A gente se acostuma a morar em apartamento de
fundos e não ver vista que não sejam as janelas ao redor. E porque não tem
vista logo se acostuma a não olhar para fora. E porque não olha para fora, logo
se acostuma e não abrir de todo as cortinas. E porque não abre as cortinas,
logo se acostuma a acender mais cedo à luz. E, à medida que se acostuma, se
esquece do sol, se esquece do ar, esquece-se da amplidão. A gente se acostuma a
acordar sobressaltado porque está na hora. A tomar café correndo porque está atrasado.

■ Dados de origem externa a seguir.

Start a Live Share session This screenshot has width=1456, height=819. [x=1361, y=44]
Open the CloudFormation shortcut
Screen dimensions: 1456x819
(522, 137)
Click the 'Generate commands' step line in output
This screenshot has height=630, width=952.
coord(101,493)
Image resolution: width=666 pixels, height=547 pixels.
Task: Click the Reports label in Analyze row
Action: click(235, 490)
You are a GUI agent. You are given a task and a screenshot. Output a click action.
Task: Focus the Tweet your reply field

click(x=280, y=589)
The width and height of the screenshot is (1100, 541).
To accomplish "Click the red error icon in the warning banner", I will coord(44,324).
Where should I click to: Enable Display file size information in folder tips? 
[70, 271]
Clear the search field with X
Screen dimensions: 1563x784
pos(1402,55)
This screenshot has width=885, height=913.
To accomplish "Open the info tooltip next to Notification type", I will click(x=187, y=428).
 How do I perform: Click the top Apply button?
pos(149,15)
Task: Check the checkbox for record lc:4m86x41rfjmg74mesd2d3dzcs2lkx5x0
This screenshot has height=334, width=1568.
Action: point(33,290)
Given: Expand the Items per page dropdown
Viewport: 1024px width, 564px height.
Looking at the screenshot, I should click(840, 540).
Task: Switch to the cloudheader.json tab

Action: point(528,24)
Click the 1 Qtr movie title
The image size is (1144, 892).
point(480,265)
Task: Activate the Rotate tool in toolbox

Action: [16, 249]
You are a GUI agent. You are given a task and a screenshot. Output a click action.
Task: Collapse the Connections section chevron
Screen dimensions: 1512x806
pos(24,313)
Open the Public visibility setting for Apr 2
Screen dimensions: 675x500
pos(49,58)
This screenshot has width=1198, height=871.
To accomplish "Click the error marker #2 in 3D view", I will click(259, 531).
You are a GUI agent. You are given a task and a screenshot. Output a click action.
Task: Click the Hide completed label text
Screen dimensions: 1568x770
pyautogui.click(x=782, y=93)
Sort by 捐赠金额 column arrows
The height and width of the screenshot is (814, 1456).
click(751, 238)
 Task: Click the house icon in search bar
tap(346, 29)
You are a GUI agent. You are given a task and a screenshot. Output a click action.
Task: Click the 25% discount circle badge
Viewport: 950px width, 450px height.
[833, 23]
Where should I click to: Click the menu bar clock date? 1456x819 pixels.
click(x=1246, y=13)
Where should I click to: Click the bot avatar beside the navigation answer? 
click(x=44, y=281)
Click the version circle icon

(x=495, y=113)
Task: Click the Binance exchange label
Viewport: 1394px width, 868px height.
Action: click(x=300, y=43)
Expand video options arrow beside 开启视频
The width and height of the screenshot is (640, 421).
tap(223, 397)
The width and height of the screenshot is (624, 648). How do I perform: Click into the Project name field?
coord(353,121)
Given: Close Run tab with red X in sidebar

A ler o jornal no ônibus porque não pode perder tempo. A comer sanduíche porque
não dá para almoçar. A sair do trabalho porque já é noite. A cochilar no ônibus
porque está cansado. A deitar cedo e dormir pesado sem ter vivido o dia. A
gente se acostuma a abrir o jornal e a ler sobre a guerra. E aceitando a
guerra, aceita os mortos e que haja números para os mortos. E aceitando os
números, aceita não acreditar nas negociações de paz. E não aceitando as
negociações de paz, aceitar ler todo dia de guerra, dos números, da longa
duração. A gente se acostuma a esperar o dia inteiro e ouvir no telefone: “hoje
não posso ir”. A sorrir para as pessoas sem receber um sorriso de volta. A ser
ignorado quando precisa tanto ser visto. A gente se acostuma a pagar por
tudo o que se deseja e necessita. E a lutar para ganhar com que pagar. E a
ganhar menos do que precisa. E a fazer fila para pagar. E a pagar mais do que
as coisas valem. E, a saber, que cada vez pagará mais. E a procurar mais
trabalho, para ganhar mais dinheiro, para ter com que pagar nas filas em que se
cobra. A gente se acostuma a andar nas ruas e ver cartazes. A abrir as
revistas e ler artigos. A ligar a televisão e assistir comerciais. A ir ao
cinema e engolir publicidade. A ser instigado, conduzido, desnorteado, lançado
na infindável catarata dos produtos. A gente se acostuma à poluição, às
salas fechadas de ar condicionado e ao cheiro de cigarros. À luz artificial de
ligeiro tremor. Ao choque que os olhos levam à luz natural. Às bactérias de água
potável. À contaminação da água do mar. À morte lenta dos rios. Acostuma-se a
não ouvir passarinhos, a não ter galo de madrugada, a não colher fruta no pé, a
não ter sequer uma planta por perto. A gente se acostuma a coisas demais
para não sofrer. Em doses pequenas, tentando não perceber, vai afastando uma
dor aqui, um sentimento ali, uma revolta lá. Se o cinema está cheio, a gente
senta na primeira fila e torce um pouco o pescoço. Se a praia está contaminada,
a gente só molha os pés e sua o resto do corpo. Se o trabalho está duro, a
gente se consola pensando no fim de semana. E se no fim de semana não há muito
que fazer, a gente vai dormir cedo e ainda fica satisfeito porque tem muito
sono atrasado. A gente se acostuma a não falar na aspereza para preservar a
pele. Acostuma-se para evitar sangramentos, para esquivar-se da faca e da
baioneta, para poupar o peito.
A gente se acostuma para poupar a vida.
Que aos poucos se gasta, e que, de tanto acostumar,
se perde de si mesma.
(Marina Colassanti)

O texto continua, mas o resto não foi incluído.